Roppolo, returned under the realm of the Savoy family in 1427, then became the domain of the Counts of Valperga. The history of the castle is linked to a singular episode: in 1459, after losing a dispute against the rival Ludovico Valperga of Masino, a certain knight Bernardo of Mazzè was placed in armor and walled up alive in the castle. The truthfulness of the event was supposedly confirmed by the discovery, during restoration work carried out in the 20th century, of the remains of a man in armor behind a wall. This event led to the Valperga family of Caluso-Masino being condemned to return the castle and the Roppolo territory to the Savoy family. This sparked a long legal battle, which lasted until 1630, when the Caluso-Masino branch died out, and the Savoy regained full possession of the castle and the village.
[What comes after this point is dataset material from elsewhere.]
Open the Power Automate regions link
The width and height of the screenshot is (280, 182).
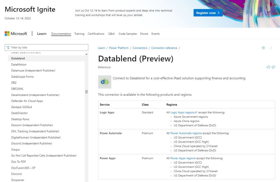tap(186, 133)
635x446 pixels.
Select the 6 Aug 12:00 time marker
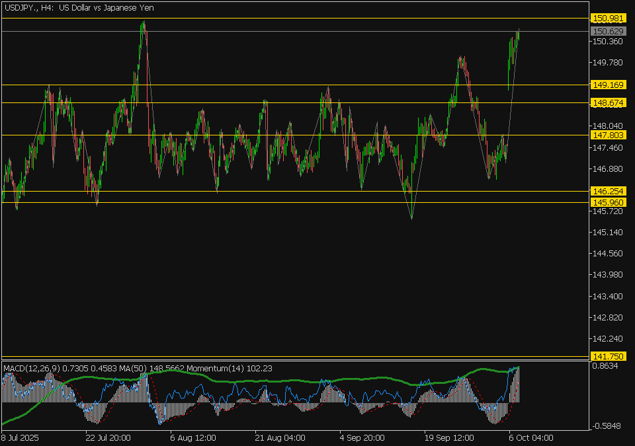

In 1632, the castle became a stronghold for Thomas Francis of Savoy against the French invasions. However, when the French allied with the Savoy in 1640, Roppolo was ceded to the Marquis Guido Villa of Cigliano and Giandomenico Doria of Ciriè. In 1730, however, some descendants of the Valperga family claimed— and obtained—ownership of the village and castle once again.

Centuries later, in 1837, the now-declined Valperga family sold the castle to Ignazio Anselmi, a wealthy landowner, who renovated it, transforming the medieval fortress into an elegant country residence. During the Risorgimento period, Anselmi passed the property on to the senator and general Gustavo Mazè de la Roche; later, the castle passed to the Chio family and, more recently, to the Gruner family.

The subsequent owners, the Moransengo family, transformed the building into a hotel in the 1980s. During this period, the castle also housed the Enoteca Regionale della Serra, which was moved elsewhere in 2015. After a period of closure to the public, in 2015 the castle was purchased by the Saletta family, who reopened it to the public in May 2018.